━━━ DATA RECORDS ━━━

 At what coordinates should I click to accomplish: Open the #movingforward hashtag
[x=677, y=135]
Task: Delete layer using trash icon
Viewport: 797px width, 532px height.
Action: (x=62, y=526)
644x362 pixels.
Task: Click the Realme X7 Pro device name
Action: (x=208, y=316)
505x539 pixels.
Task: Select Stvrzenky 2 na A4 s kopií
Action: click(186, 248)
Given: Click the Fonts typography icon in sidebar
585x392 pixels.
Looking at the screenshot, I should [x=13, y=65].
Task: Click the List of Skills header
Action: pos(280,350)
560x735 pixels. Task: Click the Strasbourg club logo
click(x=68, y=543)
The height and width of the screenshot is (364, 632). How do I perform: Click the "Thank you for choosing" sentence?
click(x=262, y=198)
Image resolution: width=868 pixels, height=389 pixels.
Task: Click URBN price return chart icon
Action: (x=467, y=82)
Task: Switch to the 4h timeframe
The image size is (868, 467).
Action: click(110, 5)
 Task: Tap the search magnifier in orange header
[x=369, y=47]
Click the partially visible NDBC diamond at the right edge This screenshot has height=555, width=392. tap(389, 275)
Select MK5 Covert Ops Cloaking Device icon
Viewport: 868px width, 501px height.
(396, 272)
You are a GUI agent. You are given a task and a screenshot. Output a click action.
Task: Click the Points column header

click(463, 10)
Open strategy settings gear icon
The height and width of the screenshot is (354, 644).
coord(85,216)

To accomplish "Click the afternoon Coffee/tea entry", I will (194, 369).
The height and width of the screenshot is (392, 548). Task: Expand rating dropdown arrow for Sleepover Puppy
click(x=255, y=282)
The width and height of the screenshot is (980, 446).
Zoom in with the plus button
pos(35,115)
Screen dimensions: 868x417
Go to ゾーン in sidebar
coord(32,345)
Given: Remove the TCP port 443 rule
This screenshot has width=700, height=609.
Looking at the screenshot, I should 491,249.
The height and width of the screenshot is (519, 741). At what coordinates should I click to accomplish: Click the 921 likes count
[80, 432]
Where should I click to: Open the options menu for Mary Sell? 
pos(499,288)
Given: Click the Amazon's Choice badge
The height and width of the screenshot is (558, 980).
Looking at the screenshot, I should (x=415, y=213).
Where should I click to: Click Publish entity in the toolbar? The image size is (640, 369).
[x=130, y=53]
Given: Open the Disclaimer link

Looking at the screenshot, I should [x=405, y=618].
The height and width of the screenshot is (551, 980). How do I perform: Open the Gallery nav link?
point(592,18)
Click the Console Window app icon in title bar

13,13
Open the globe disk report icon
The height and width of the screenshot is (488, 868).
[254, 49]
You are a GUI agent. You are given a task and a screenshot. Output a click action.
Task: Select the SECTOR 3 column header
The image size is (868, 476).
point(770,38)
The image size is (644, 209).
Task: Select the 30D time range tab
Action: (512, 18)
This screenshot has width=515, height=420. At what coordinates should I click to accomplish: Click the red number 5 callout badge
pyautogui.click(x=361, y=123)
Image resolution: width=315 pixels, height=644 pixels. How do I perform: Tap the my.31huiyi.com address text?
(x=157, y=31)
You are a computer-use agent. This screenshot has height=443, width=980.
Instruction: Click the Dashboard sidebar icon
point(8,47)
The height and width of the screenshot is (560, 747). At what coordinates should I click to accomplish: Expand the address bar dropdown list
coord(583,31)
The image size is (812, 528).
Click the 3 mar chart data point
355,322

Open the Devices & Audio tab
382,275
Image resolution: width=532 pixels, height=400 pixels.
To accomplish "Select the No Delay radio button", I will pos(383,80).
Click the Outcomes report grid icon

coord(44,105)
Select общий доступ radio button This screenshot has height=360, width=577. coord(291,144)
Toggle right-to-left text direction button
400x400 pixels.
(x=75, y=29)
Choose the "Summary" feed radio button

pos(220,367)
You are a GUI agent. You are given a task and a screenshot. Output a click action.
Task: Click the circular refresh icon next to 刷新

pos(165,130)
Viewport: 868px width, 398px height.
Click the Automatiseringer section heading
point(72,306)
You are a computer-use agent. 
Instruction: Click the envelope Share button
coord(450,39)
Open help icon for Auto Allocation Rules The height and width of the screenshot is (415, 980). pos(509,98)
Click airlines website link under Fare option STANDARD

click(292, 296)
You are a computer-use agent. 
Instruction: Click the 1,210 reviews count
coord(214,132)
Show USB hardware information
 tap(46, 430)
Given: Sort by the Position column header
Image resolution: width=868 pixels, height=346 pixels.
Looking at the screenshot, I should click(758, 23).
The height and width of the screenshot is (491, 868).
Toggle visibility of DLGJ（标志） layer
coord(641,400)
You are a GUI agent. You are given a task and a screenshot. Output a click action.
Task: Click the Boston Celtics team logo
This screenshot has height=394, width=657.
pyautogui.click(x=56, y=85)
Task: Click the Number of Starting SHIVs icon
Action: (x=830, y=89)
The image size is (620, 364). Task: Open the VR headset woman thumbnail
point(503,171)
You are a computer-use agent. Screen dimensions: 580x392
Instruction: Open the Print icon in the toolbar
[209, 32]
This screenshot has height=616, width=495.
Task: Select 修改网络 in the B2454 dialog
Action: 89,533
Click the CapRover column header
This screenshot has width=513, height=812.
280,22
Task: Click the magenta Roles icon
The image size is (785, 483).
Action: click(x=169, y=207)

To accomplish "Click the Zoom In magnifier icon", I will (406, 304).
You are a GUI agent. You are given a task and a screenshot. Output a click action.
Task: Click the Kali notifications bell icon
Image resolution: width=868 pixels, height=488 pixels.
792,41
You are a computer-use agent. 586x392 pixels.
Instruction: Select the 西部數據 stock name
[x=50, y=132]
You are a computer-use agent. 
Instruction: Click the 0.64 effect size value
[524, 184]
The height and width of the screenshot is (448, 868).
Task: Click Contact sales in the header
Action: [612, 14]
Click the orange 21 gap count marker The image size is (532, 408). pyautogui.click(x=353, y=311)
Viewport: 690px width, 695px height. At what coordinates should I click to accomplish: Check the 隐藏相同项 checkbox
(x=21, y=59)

━━━

→ **WORK INSTRUCTIONS**:
Everything from the first line of the listing above through the line holding "Open strategy settings gear icon" must be retyped exactly; nothing else belongs in the reply.

→ **WRITTEN REPLY**:
 At what coordinates should I click to accomplish: Open the #movingforward hashtag
[x=677, y=135]
Task: Delete layer using trash icon
Viewport: 797px width, 532px height.
Action: (x=62, y=526)
644x362 pixels.
Task: Click the Realme X7 Pro device name
Action: (x=208, y=316)
505x539 pixels.
Task: Select Stvrzenky 2 na A4 s kopií
Action: click(186, 248)
Given: Click the Fonts typography icon in sidebar
585x392 pixels.
Looking at the screenshot, I should [x=13, y=65].
Task: Click the List of Skills header
Action: pos(280,350)
560x735 pixels. Task: Click the Strasbourg club logo
click(x=68, y=543)
The height and width of the screenshot is (364, 632). How do I perform: Click the "Thank you for choosing" sentence?
click(x=262, y=198)
Image resolution: width=868 pixels, height=389 pixels.
Task: Click URBN price return chart icon
Action: (x=467, y=82)
Task: Switch to the 4h timeframe
The image size is (868, 467).
Action: click(110, 5)
 Task: Tap the search magnifier in orange header
[x=369, y=47]
Click the partially visible NDBC diamond at the right edge This screenshot has height=555, width=392. tap(389, 275)
Select MK5 Covert Ops Cloaking Device icon
Viewport: 868px width, 501px height.
(396, 272)
You are a GUI agent. You are given a task and a screenshot. Output a click action.
Task: Click the Points column header

click(463, 10)
Open strategy settings gear icon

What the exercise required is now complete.